Agustín Hausch

Personal information
- Full name: Agustín Hausch
- Date of birth: 21 May 2003 (age 22)
- Place of birth: Baradero, Argentina
- Height: 1.77 m (5 ft 10 in)
- Position: Forward

Team information
- Current team: Defensa y Justicia
- Number: 17

Youth career
- 2007–2020: San Lorenzo

Senior career*
- Years: Team / Apps / (Gls)
- 2020–2025: San Lorenzo / 13 / (0)
- 2025–: Defensa y Justicia / 24 / (1)

International career
- 2019: Argentina U16 / 5 / (1)

= Agustín Hausch =

Argentine footballer

Agustín Hausch (born 21 May 2003) is an Argentine professional footballer who plays as a forward for Defensa y Justicia.

==Professional career==
On 5 July 2019, Hausch signed his first professional contract with San Lorenzo.

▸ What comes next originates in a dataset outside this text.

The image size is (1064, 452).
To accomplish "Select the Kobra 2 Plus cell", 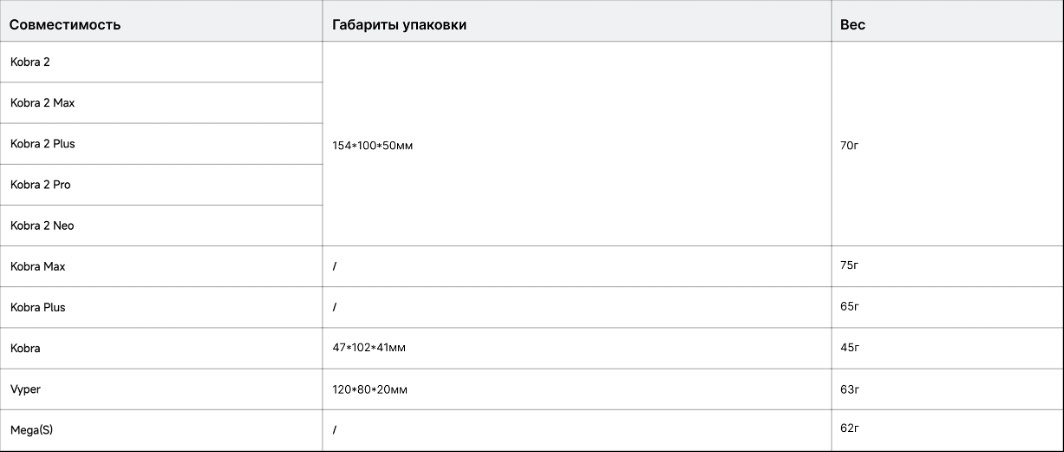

Hausch made his professional debut with San Lorenzo in a 1-0 Argentine Primera División loss to Racing Club on 22 February 2020.

On 3 January 2025, Hausch joined Defensa y Justicia, signing a three-year contract.

==International career==
Hausch is a youth international for Argentina, first representing the Argentina U16s in 2019.